### Esercizi da svolgere:
**a.** Secondo il testo sul contrabbando, quante persone furono giudicate dal tribunale di Pallanza per il reato di contrabbando tra il 1930 e il 1939?
**b.** Copi fedelmente dal testo sul contrabbando il brano che inizia con le parole "Assolutamente no, anche" e si ferma dopo le parole "esigenze delle persone.".

### Testo fornito:
+ + + + + + +
Nel libro Contrabbandieri, uomini e bricolle tra Ossola, Ticino e Vallese, di Erminio Ferrari, troviamo una interessante testimonianza. La donna si chiama Giuseppina del Thé, e viveva a Moneto nella zona denominata delle Centovalli. Giuseppina ricorda che “prima della guerra venivano a prendere il caffè. Le donne del paese scendevano a Camedo [Canton Ticino] a caricare i sacchi e li portavano sino a Monadello, dove poi li prendevano i contrabbandieri. Sei lire a viaggio, con un sacco da trenta chili. E litigavano per fare il viaggio. Non avevano un'alternativa. Quella era fame”.
Il caffè era oro. Il tribunale di Pallanza [divenuto in seguito all'unione con Intra comune di Verbania] tra il 1930 e il 1939 giudicò, per il reato di contrabbando, oltre 790 persone.
Trasportavano solo il caffè?
Assolutamente no, anche se l'oro nero rimase il principale bene. Gli sfrusitt portavano con se tabacco sciolto, cacao, saccarina e zucchero.
Il tempo corre e con esso i gusti e le esigenze delle persone.
Al caffè fece seguito il tempo del riso. Erano gli ultimi anni della seconda guerra mondiale, quelli che ricordiamo per le lotte di liberazione dell'Italia. La Svizzera si trasformò in importatrice di merci di contrabbando. Il contrabbando del riso fu un contrabbando di necessità, poiché era svolto non per evitare i dazi doganali ma per trasportare beni di cui la Confederazione elvetica era sprovvista dato il perdurasi della fase conosciuta come economia di guerra, che durò dal novembre del 1939 sino al 1948. Le statistiche parlano di 52 tonnellate di riso sequestrate nei primi dieci mesi del 1944. Dato che il sequestro poteva ammontare al massimo al 20% del trasportato, si comprende facilmente l'entità del fenomeno.
+ + + + + + +
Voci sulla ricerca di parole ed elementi
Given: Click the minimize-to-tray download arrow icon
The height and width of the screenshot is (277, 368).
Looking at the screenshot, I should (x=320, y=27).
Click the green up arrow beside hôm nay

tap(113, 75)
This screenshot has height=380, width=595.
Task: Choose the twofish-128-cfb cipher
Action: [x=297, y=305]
+ + + + + + +
### Risposte per esercizio:
**a.** Oltre 790 persone.

**b.**
Assolutamente no, anche se l'oro nero rimase il principale bene. Gli sfrusitt portavano con se tabacco sciolto, cacao, saccarina e zucchero.
Il tempo corre e con esso i gusti e le esigenze delle persone.